Klooga was one of the largest sub-camps of the Vaivara concentration camp and operated for the longest period – from September of 1943 to 19 September 1944. Unlike most of the Vaivara camps, Klooga had no connection to the shale oil industry in Eastern Estonia, and the prisoners were primarily employed in production of military importance – the timber and concrete industries.
The camp was established in September of 1943 near the village of Klooga. During the preceding occupation by the Soviets (1940–1941), the area had been turned into a sealed off military area. In the period of German occupation, the German “Organisation Todt”, a state-run engineering and construction company, established a camp in Klooga. Before the arrival of Jewish inmates, civilian workers were employed and to a lesser extent Soviet POWs and ordinary criminal prisoners.
Later, a camp for the Estonian Waffen-SS Training and Reserve Regiment was established near the Klooga camp. Ingrian Finns and Russians from Leningrad oblast were evacuated from the front and brought to Klooga in the winter of 1943/44. These evacuees were not prisoners like the Jews, but lived in a separate refugee camp in Klooga, and in camps in the nearby villages of Põllküla, Laoküla and Paldiski.
The Klooga camp was surrounded by a four-metre-high barbed wire fence. The area of the camp was approximately 1,000 x 500 metres with three two-storey brick buildings in the middle. Two of these were surrounded by barbed wire and used to accommodate inmates. The third housed the camp office and administration.
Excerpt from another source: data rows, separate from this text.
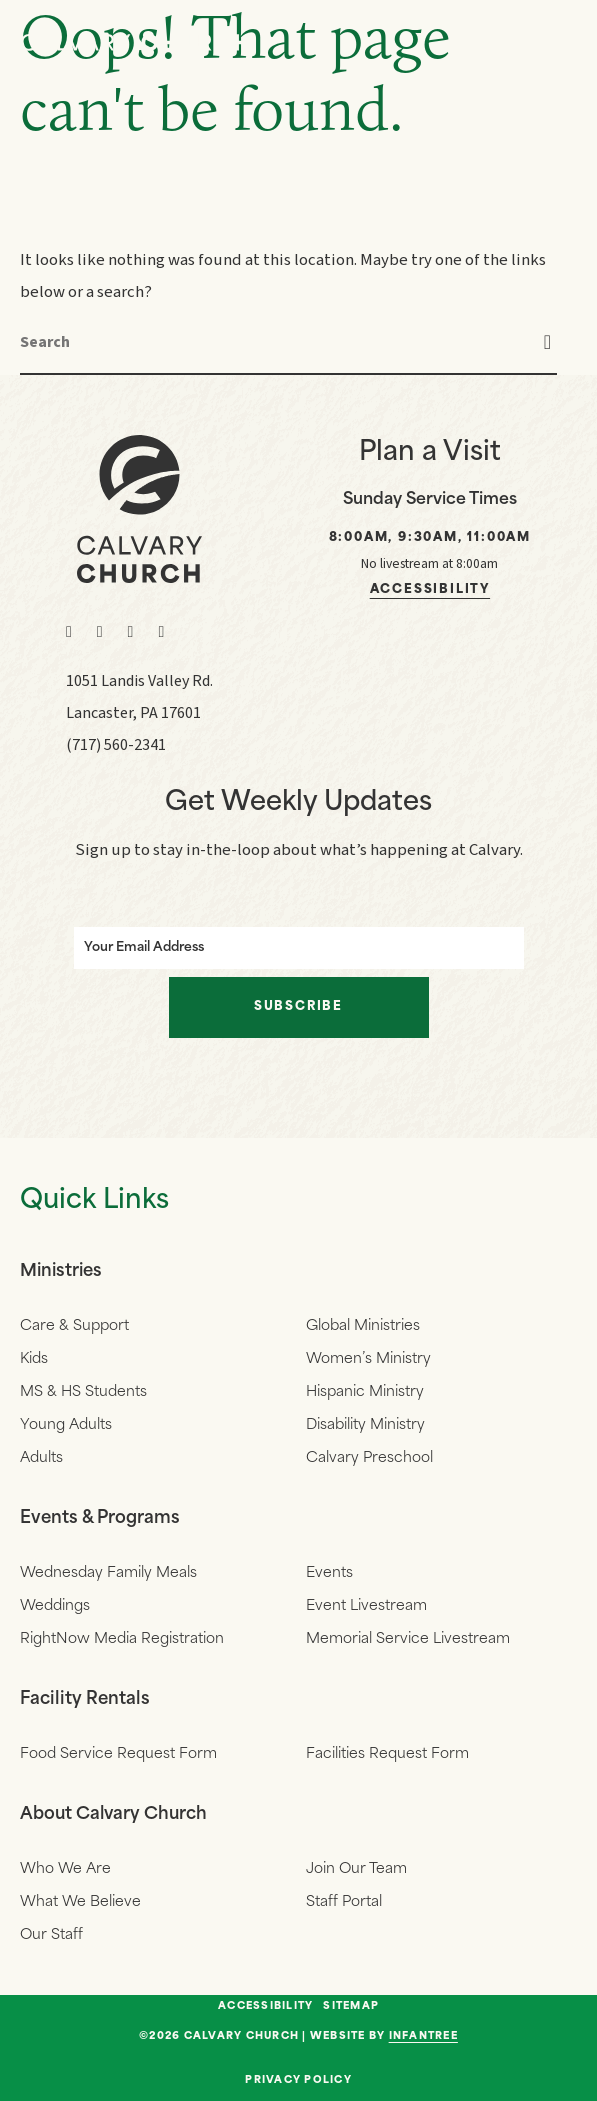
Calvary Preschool (369, 1458)
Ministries (62, 1271)
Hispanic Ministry (365, 1392)
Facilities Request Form (387, 1754)
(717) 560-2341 (116, 745)
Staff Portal (344, 1902)
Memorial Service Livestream (408, 1639)
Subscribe (298, 1007)
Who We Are (65, 1869)
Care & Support (74, 1326)
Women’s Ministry (368, 1359)
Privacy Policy (298, 2080)
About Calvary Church (115, 1814)
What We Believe (80, 1902)
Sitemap (351, 2007)
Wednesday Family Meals (108, 1573)
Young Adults (66, 1425)
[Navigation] (557, 42)
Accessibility (430, 590)
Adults (41, 1458)
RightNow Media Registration (122, 1639)
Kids (34, 1359)
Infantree (423, 2036)
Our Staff (51, 1935)
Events (329, 1573)
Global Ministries (363, 1326)
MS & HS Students (83, 1392)
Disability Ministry (365, 1425)
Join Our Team (356, 1869)
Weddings (55, 1606)
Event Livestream (366, 1606)
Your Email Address (146, 947)
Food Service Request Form (118, 1754)
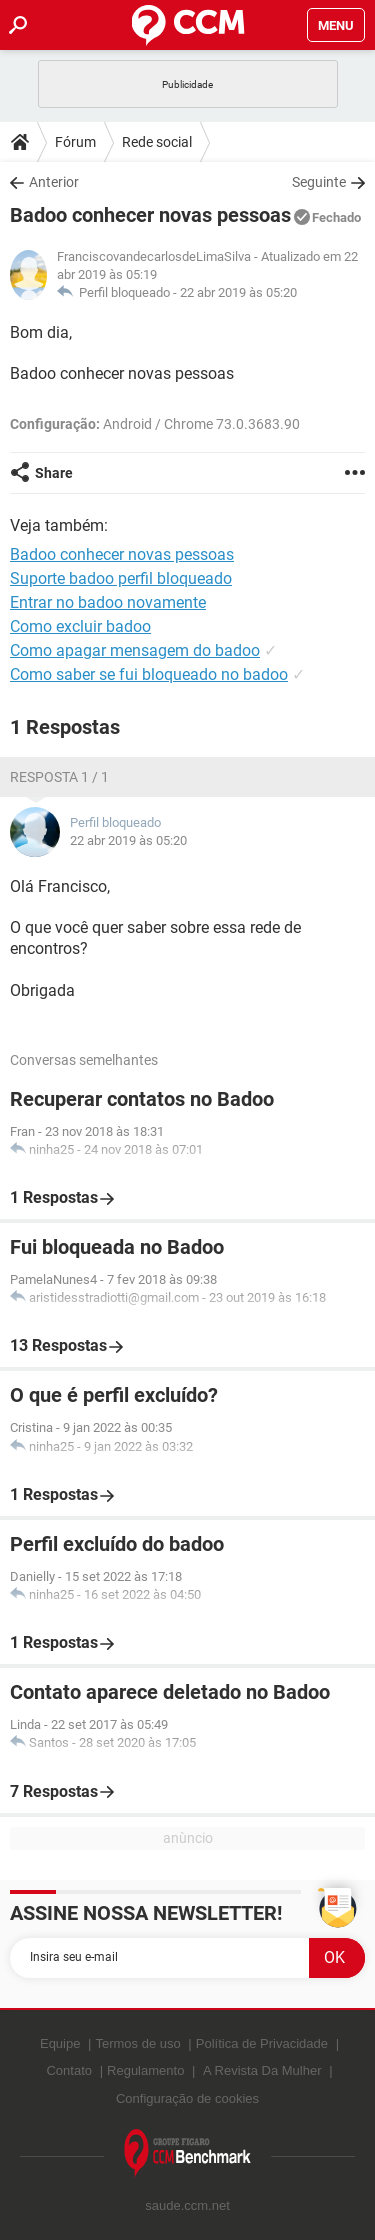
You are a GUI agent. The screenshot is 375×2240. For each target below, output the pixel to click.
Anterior (54, 182)
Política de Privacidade (262, 2043)
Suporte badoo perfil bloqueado (121, 578)
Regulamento (145, 2070)
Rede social (157, 142)
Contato (69, 2070)
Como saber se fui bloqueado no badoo (149, 674)
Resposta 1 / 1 (59, 777)
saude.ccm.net (187, 2205)
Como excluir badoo (80, 626)
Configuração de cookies (187, 2098)
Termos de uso (137, 2043)
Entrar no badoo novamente (108, 602)
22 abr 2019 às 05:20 (238, 292)
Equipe (60, 2043)
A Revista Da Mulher (262, 2070)
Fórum (75, 142)
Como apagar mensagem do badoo (135, 650)
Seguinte (319, 182)
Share (54, 473)
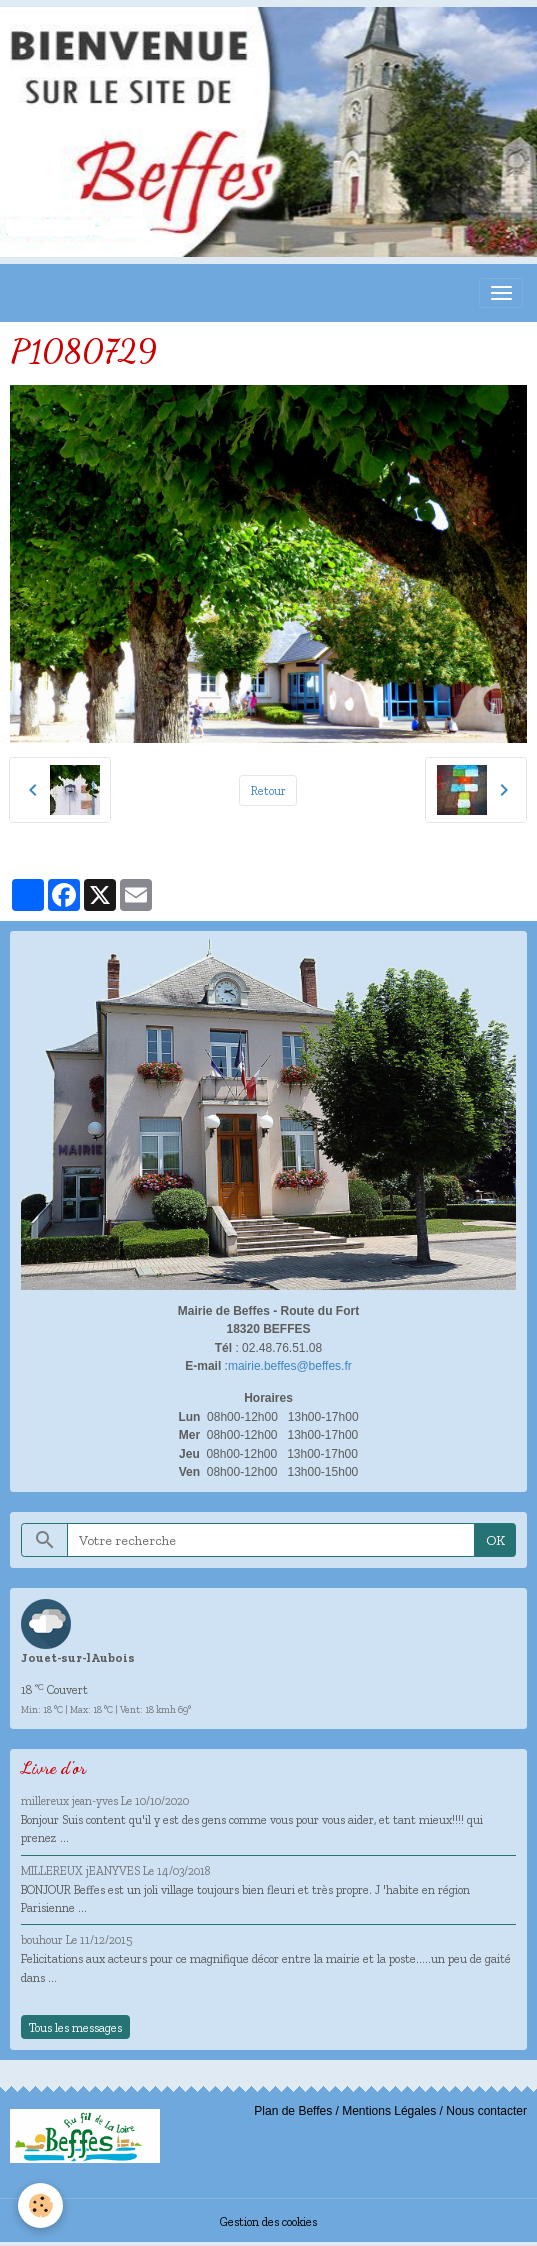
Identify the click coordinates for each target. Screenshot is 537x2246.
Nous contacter (486, 2111)
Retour (268, 790)
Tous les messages (75, 2027)
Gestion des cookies (268, 2221)
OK (495, 1540)
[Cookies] (40, 2205)
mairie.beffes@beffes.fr (290, 1366)
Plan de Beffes (293, 2111)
The commander of the Vaivara concentration camp was SS-Hauptsturmführer Hans Aumeier, who had previously served at the Auschwitz concentration camp. The commandant of the Klooga sub-camp was a junior SS-officer, who had two deputies and also two or three SS staff members. In 1944, before the camp was disbanded, the camp commandant was SS-Untersturmführer Wilhelm Werle. The Klooga camp guards were mostly members of the 3rd Company of the 287th Police Battalion, formed from among Estonian conscripts in 1943.
When the Red Army re-conquered Estonia in August of 1944 from German troops, more than 3,000 Jews in the easternmost camps of the Vaivara complex were evacuated to Stutthof concentration camp. Before escaping to the west via Paldiski harbour near Klooga, the senior staff of Vaivara concentration camp gathered at Klooga to organise the mass murder of the remaining prisoners in Estonia.